Sometimes described as a “think-and-do-tank”, the not-for-profit research organisation that sits within the Monash Sustainable Development Institute has rejigged its internal structure to align with the climate action priority areas of the next 10 years. 

“The next decade needs to be a transformational decade,” ClimateWorks Australia chief executive officer Anna Skarbek told The Fifth Estate

“The UN has identified that we need to see a fivefold increase in climate action this decade, so we embedded that into our strategy that the board adopted in late 2019.”

The 60-person organisation is boosting its capabilities across seven teams, some of them new, representing the four physical systems of the economy that generate emission – cities, industry, energy and food, land and oceans – and the three “enablers” for reducing them – sustainable finance, sustainable corporates and sustainable economies.

Skarbek says the organisation has always worked across the seven areas but the new team structure, each with a dedicated lead, will help drive systemic change both locally and globally.  

“We want to look for the systemic interventions that embed lasting action to decarbonisation.”

As the think tank relies on philanthropic funding, its work has traditionally followed the funding. Skarbek says the new strategic plan should see funding flow across the organisation more evenly so that no sectors get left behind. 

Provided the funding comes in, Skarbek hopes to see the Southeast Asia program grow. It currently has three staff in Jakarta but hopes to expand its presence in this important region, starting with Indonesia. 

Transport a focus

Skarbek stresses that every sector needs urgent attention to decarbonise, but that transport will be a focus for 2021, which represents close to a fifth of Australia’s emissions and is showing no signs of slowing.

The federal government’s electric vehicle strategy was leaked to the ABC on Tuesday, which experts have already criticised for lacking ambition. Funding for charging infrastructure was flagged in the leaked discussion paper but there was no mention of financial incentives to encourage motorist to buy an EV or a target for sales. 

The think tank has also poured a lot of energy into land and heavy industry, which had previously received scant attention from other groups supporting the clean energy transitions. These sectors, some of which are notoriously difficult to decarbonise such as the manufacturing sector, will remain a priority, she says.

The outlook for 2021 is more positive than anticipated

Overall, Skarbek is feeling more positive in the closing chapter of 2020 than she expected. 

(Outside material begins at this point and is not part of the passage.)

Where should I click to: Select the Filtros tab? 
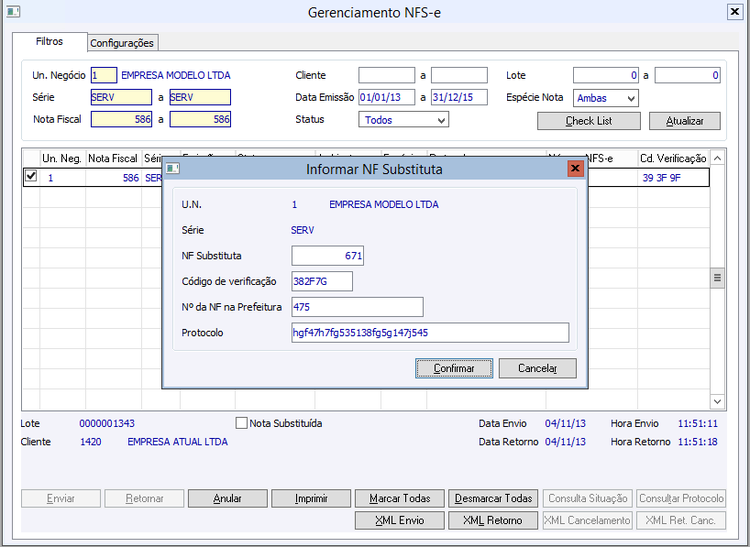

The good news is that the companies decarbonisation pathways series has shown that every sector has the technology is needs to get to net zero, including the built environment

Technology has also shown to outperform once it has the market momentum it needs to keep it going. 

“I have more hope that market momentum can keep it going. There’s already consumer sentiment, where they do prefer a carbon neutral option, and the there’s a net zero emission option in every sector.

“So the task now is to normalise it, and make it widespread. That will take some proactive buyer and policy settings in the coming few years.”